L’eccesso di peso aumenta il lavoro che il cuore deve fare per pompare il sangue in tutto il corpo. Il controllo del peso è un fattore importante nel ridurre il rischio di ipertensione e quindi di avere malattie cardiovascolari. Abbassare la pressione sanguigna si traduce in un minor rischio di ictus cerebrale, di infarto cardiaco o altre complicanze gravi.

Se la pressione è solo lievemente elevata, eliminare l’eccesso di peso può far ritornare alla normalità la pressione del sangue.

Consigli dietetici

In dieci punti un piano alimentare a cui bisognerebbe attenersi secondo le linee-guida mediche più recenti per prevenire l’ipertensione e mantenere in salute il cuore.

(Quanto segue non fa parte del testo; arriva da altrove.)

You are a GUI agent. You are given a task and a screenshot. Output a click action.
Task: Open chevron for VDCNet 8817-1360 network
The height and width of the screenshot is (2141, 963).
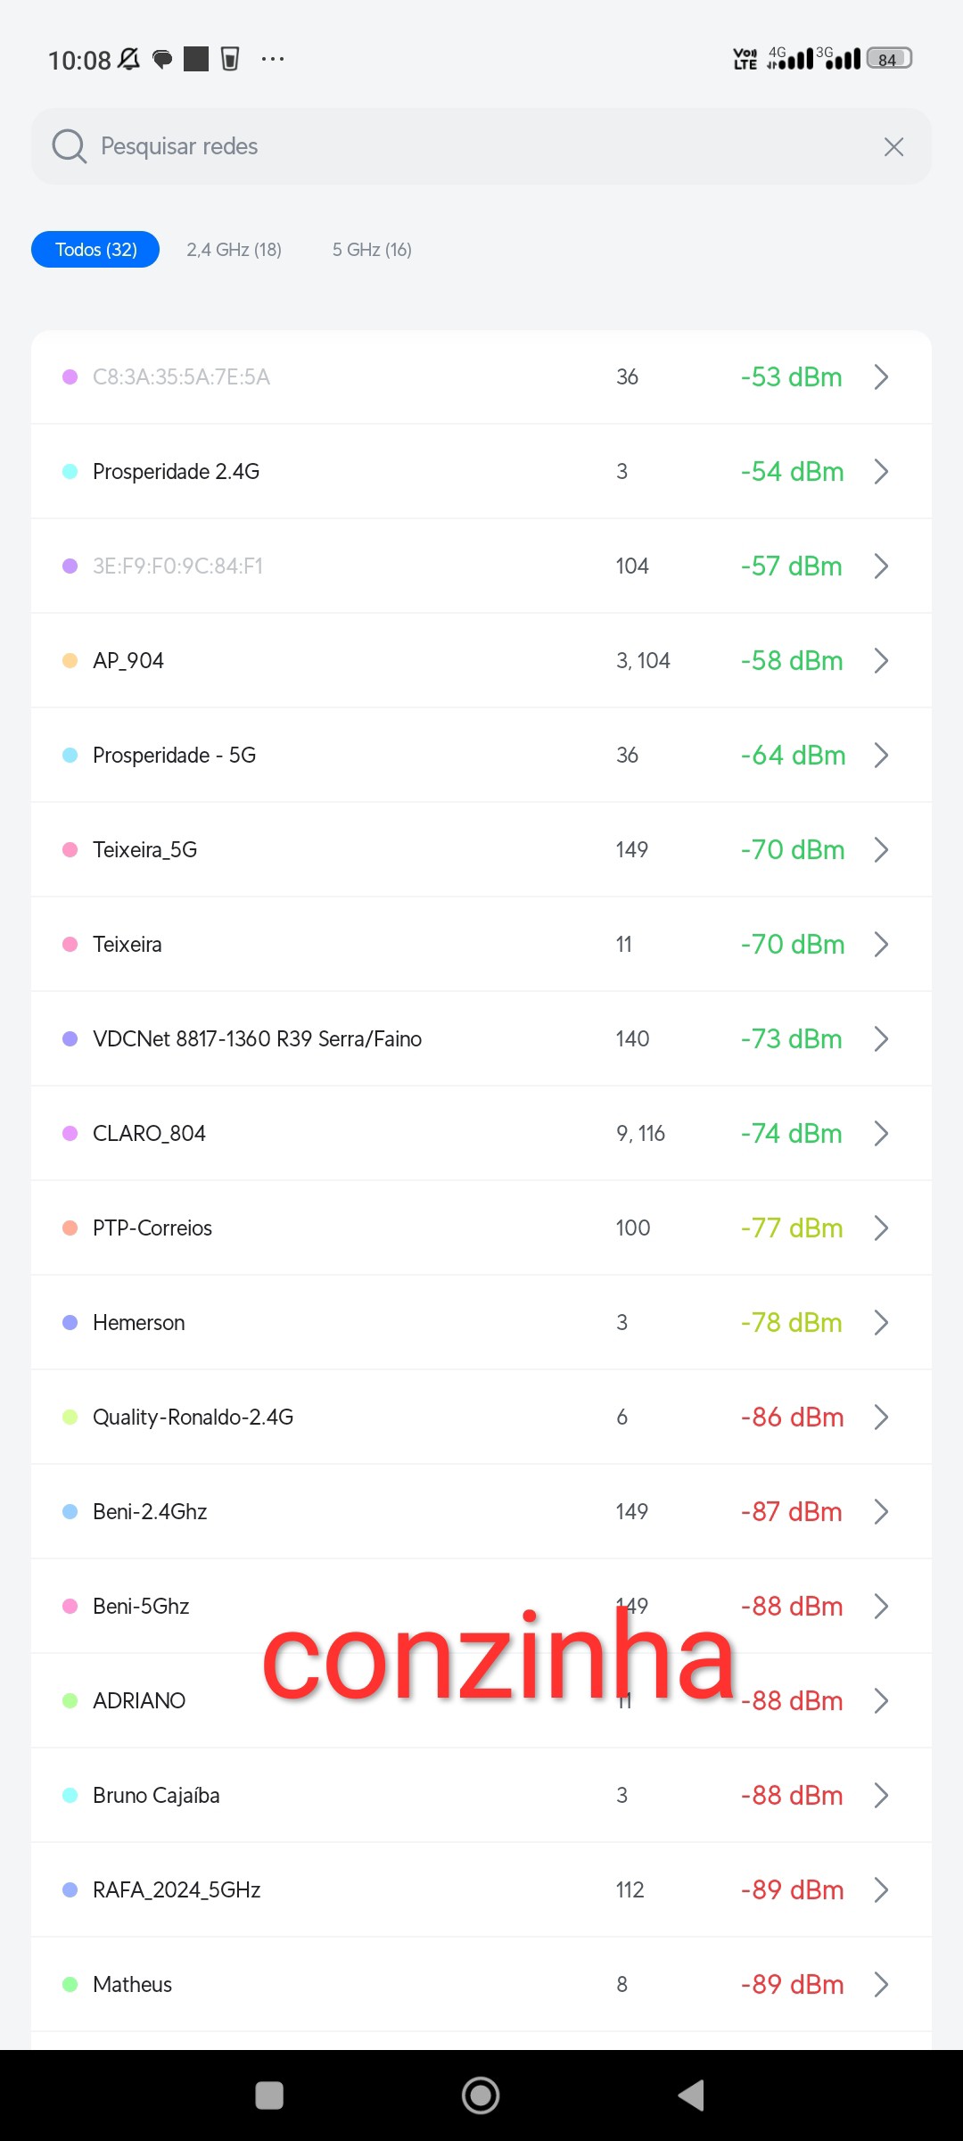[x=881, y=1039]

  1. Mangiare cinque porzioni o più di frutta e verdura cruda al giorno, variando il più possibile. Questi alimenti forniscono vitamine, minerali e fibre ed hanno poche calorie, pochi carboidrati e grassi.
  2. Mangiare vari tipi di cereali integrali, 5-6 porzioni al giorno.
  3. Mangiare latte e latticini scremati, pesce, legumi, pollo senza pelle, carni magrissime.
  4. Scegliere i grassi con meno di 2 grammi di grassi saturi per porzione, ad esempio l’olio di oliva o le margarine senza grassi idrogenati o olio di canola.
  5. Bilanciare il numero delle calorie introdotte con quello consumate; in linea di massima, se si fa vita attiva moltiplicare 30 calorie pro kg pro die, se si fa vita sedentaria moltiplicare 26 calorie pro kg pro die.
  6. Mantenere un buon livello di attività fisica, per bruciare le calorie in eccesso, camminando o nuotando almeno 30 minuti al giorno o più se si vuol dimagrire.
  7. Limitare i cibi alti in calorie o poveri di sostanze nutritive, le bibite zuccherine e i dolci che hanno molte calorie.
  8. Mangiare cibi poveri di grassi e colesterolo.
  9. Non mangiare più di 2.400 milligrammi di sodio al giorno.
  10. Se donna non assumere più di un bicchiere di vino a pasto, se uomo non più di due.